Virginia students outperformed their counterparts nationwide on the new essay section of the test. The essays of Virginia students earned an average score of 500, compared with the national mean of 497. The essays of public school students in the commonwealth also achieved an average score of 497, compared with the national average writing score for public school students of 492.
Virginia ’s academic standards, known as the Standards of Learning (SOL), emphasize writing, and students are tested in writing in grades 5 and 8 and in high school. Students must pass the high school SOL writing test, or an assessment of equal rigor, to earn a standard or advanced diploma.
On the critical reading portion of the SAT, Virginia students achieved an average score of 512, which was a four-point decrease from 2005. Public school students in the commonwealth achieved an average critical reading score of 509, which represented a five-point decrease from the previous year. The national average on the critical reading portion of the SAT was 503 for all students and 500 for public school students. Both of these national averages were down five points when compared with 2005 results.
There was little change in the number of students in Virginia who took the SAT in 2006. Overall, 56,336 seniors took the test, which represented a decline of less than half a percentage point compared with participation in 2005. The number of public school students in the commonwealth who took the SAT increased by two-tenths of a percentage point, to 47,418.

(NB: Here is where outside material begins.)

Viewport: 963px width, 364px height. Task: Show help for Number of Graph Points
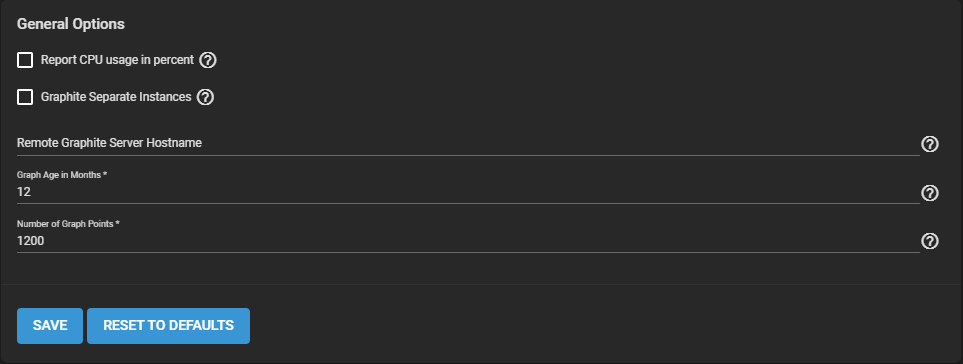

While overall participation in SAT testing was relatively flat, the number of Hispanic public school students in Virginia taking the test increased by 8.3 percent, and participation by Asian students in the commonwealth increased by 7.6 percent.
“The growing number of students taking the SAT from groups that include significant numbers of English-language learners underscores the importance of the work the Board of Education is doing through its committee on literacy,” said Dr. Emblidge. The literacy committee’s tasks include a review of proposed revisions in the state’s Standards for English Language Proficiency and a review of issues related to the instruction and assessment of limited-English proficient students.
While the SAT remains the dominant college admissions test in the commonwealth, a record number of Virginia high school students took the ACT during 2006. During 2006, 11,519 Virginia students took the ACT, compared with 10,086 in 2005 and 6,191 during 2000.
The achievement of Virginia students on the ACT has risen significantly during the last four years. Last year, Virginia students achieved a composite score of 21.1 on the test, compared with 20.9 in 2005 and 20.5 in 2000. The ACT is scored on a scale of 1 to 36, with 36 being the highest possible score. ACT describes increases in achievement of 0.05 points or greater as statistically significant.